*AIM*
Give the material from its first line through the line containing "coord(480,1946)" as a Markdown table with the columns Row and Line. Number each row and leave out blank lines.

*SUPPLIED DATA*
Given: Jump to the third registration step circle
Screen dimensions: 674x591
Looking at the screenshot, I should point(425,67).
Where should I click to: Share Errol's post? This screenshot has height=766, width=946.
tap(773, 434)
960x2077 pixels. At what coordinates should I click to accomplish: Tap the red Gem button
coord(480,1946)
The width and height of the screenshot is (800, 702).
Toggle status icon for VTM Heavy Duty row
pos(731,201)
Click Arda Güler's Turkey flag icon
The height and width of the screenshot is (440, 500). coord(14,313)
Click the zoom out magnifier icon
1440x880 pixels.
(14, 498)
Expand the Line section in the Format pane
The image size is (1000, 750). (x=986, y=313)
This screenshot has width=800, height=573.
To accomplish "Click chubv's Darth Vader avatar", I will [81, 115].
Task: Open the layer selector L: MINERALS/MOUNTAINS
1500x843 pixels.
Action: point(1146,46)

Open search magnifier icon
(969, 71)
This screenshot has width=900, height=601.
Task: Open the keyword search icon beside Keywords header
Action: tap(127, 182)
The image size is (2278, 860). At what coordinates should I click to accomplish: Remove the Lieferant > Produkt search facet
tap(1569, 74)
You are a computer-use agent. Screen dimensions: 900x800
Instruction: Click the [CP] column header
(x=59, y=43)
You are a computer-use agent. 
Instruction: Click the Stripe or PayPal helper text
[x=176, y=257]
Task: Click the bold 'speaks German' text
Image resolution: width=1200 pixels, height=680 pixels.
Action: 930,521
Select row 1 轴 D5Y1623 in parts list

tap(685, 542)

*THE RESPONSE*
| Row | Line |
|---|---|
| 1 | Given: Jump to the third registration step circle |
| 2 | Screen dimensions: 674x591 |
| 3 | Looking at the screenshot, I should point(425,67). |
| 4 | Where should I click to: Share Errol's post? This screenshot has height=766, width=946. |
| 5 | tap(773, 434) |
| 6 | 960x2077 pixels. At what coordinates should I click to accomplish: Tap the red Gem button |
| 7 | coord(480,1946) |